The Virtualization Room

Sep 24 2008   8:28AM GMT

VMware defends its upcoming fault-tolerance feature

Bridget Botelho Bridget Botelho Profile: Bridget Botelho

During VMworld 2008 in Las Vegas last week, VMware Inc. announced its upcoming fault tolerance feature and gave a demonstration of it during one of the keynote sessions. It looked pretty good and simple to use, but Littleton, Mass.-based Marathon Technologies Corp., a company that specializes in fault tolerance software, had plenty to say otherwise.

In response to Marathon’s blog dissin’ the upcoming feature, Palo Alto, Calif.-Fencing - UFCbased VMware‘s Mike DePetrillo, a principal systems engineer, wrote a blog defending VMware Fault Tolerance.

For starters, Marathon complained that VMware does not provide component-level fault tolerance. “The most common failures that result in unplanned downtime are component failures such as storage, NIC [network interface card] or controller failures. Yet VMware Fault Tolerance doesn’t do anything to protect against I/O, storage or network failures.”
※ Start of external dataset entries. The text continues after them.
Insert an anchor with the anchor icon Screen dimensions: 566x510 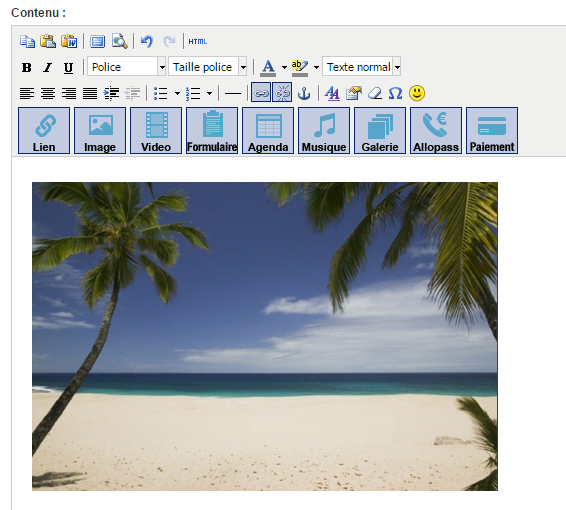[304, 93]
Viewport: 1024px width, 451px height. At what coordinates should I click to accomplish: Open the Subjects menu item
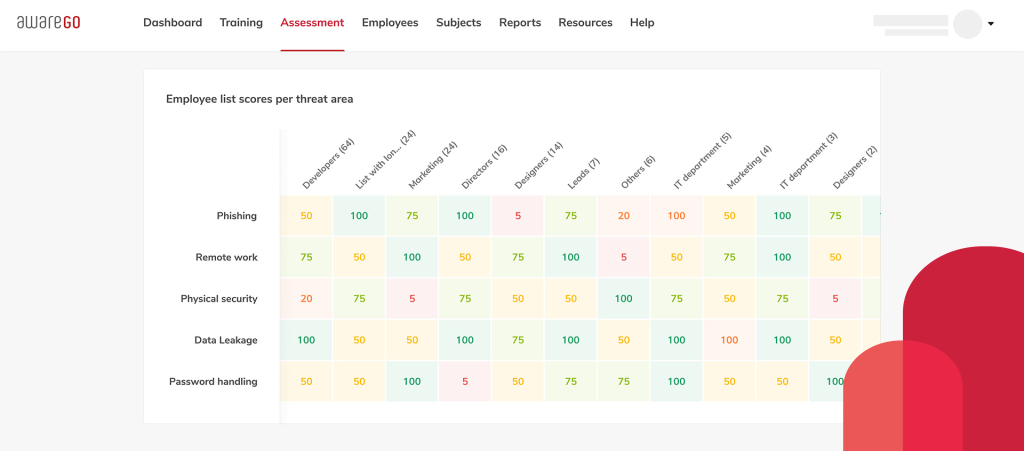click(458, 22)
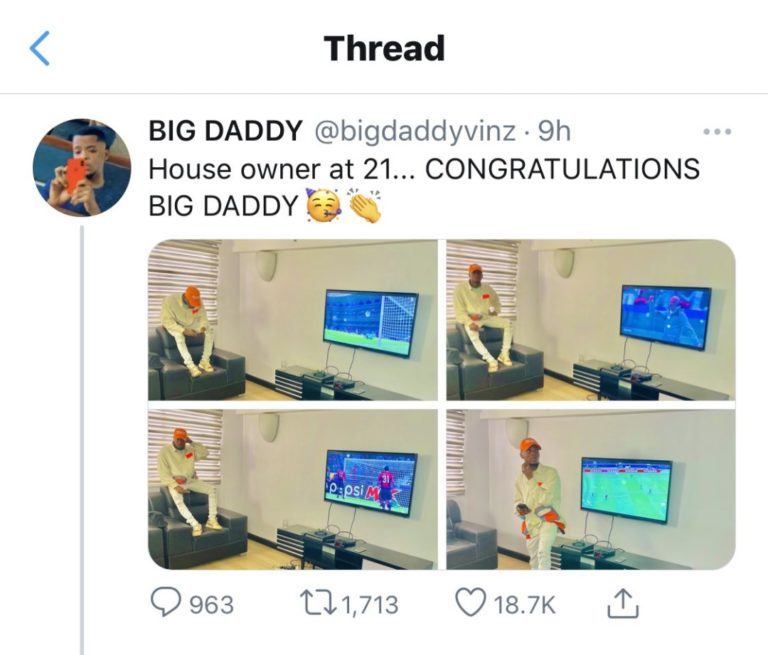768x655 pixels.
Task: Tap the 9h timestamp
Action: coord(554,131)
DePetrillo noted that VMware already has features to protect again component failure. “If your NIC fails you’ve got NIC teaming built into the system. To set it up simply plug in both NICs to the server, go into the network panel and attach both of them to the same virtual switch. Done. Four clicks. Same thing for storage with the built-in SAN [storage area network] multipathing drivers,” DePetrillo wrote. “I absolutely agree with the author that component failures are the cause of most crashes and that’s why VMware added these features in 2002. VMware FT is not designed for component failure because there’s no sense in moving the VM to another host if you’ve simply lost a NIC uplink. NIC teaming will take care of that with ease and is a LOT cheaper than using CPU and memory resources on another host to overcome the failure.”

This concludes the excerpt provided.